### [THE TASK]
Please keep to the lines below from the one with "Image resolution: width=202, height=2576." through the one with "[dialog] (101, 2541)", and restate them word for word, ends included.

### [MATERIAL FOR THIS TASK]
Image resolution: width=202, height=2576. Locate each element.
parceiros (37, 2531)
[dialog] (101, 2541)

...

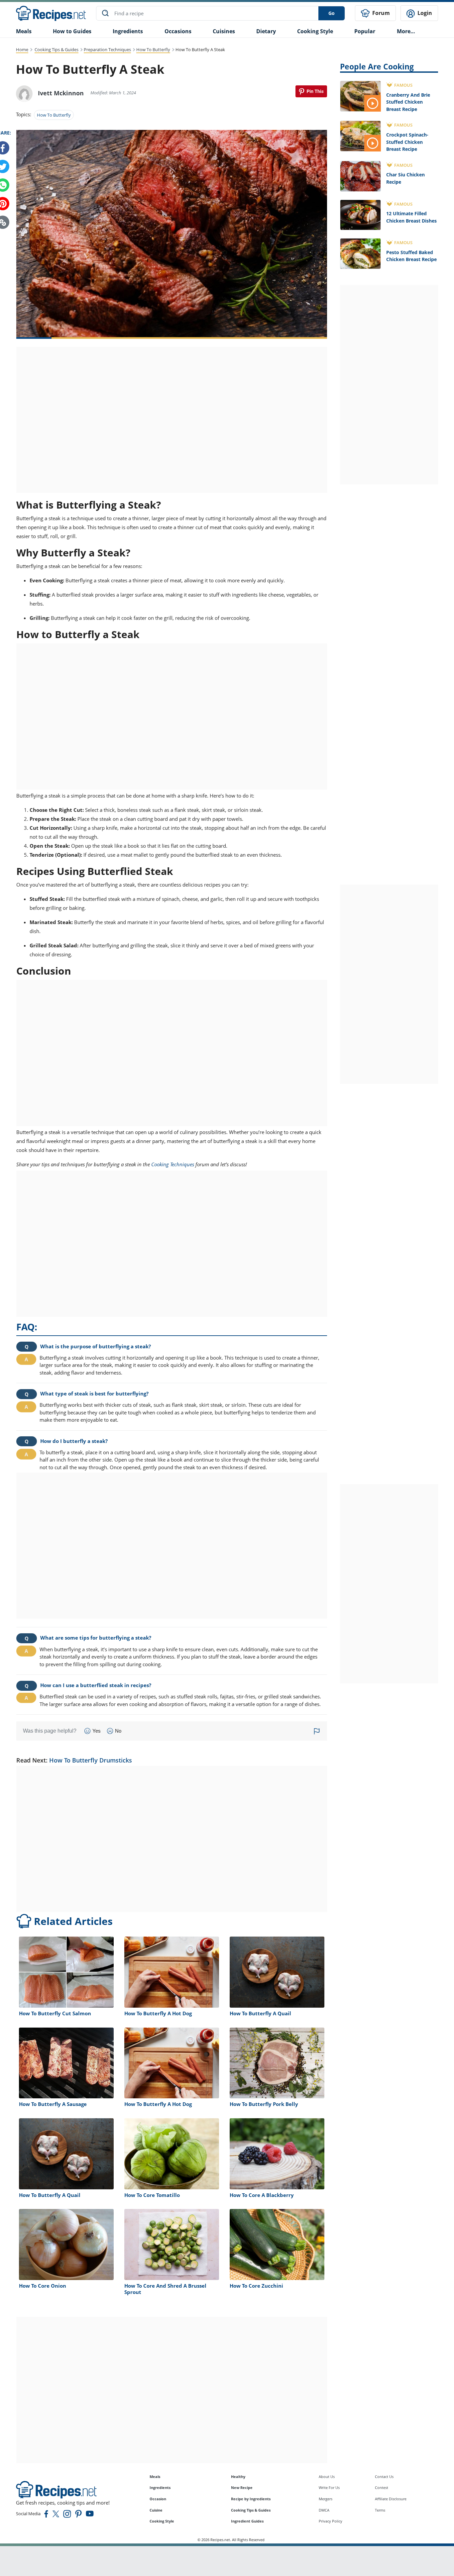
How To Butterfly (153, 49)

...

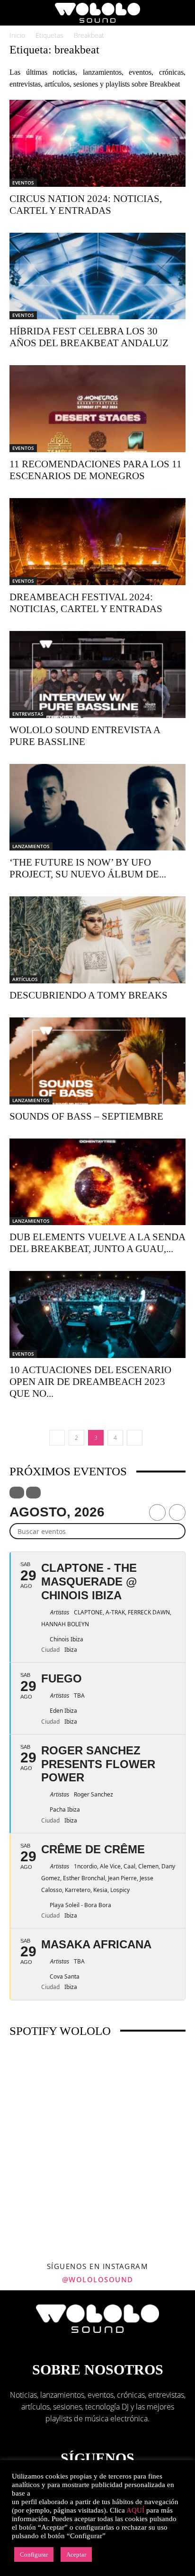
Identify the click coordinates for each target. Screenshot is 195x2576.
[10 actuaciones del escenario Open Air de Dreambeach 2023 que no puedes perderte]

### [TASK RESPONSE]
Image resolution: width=202, height=2576. Locate each element.
parceiros (37, 2531)
[dialog] (101, 2541)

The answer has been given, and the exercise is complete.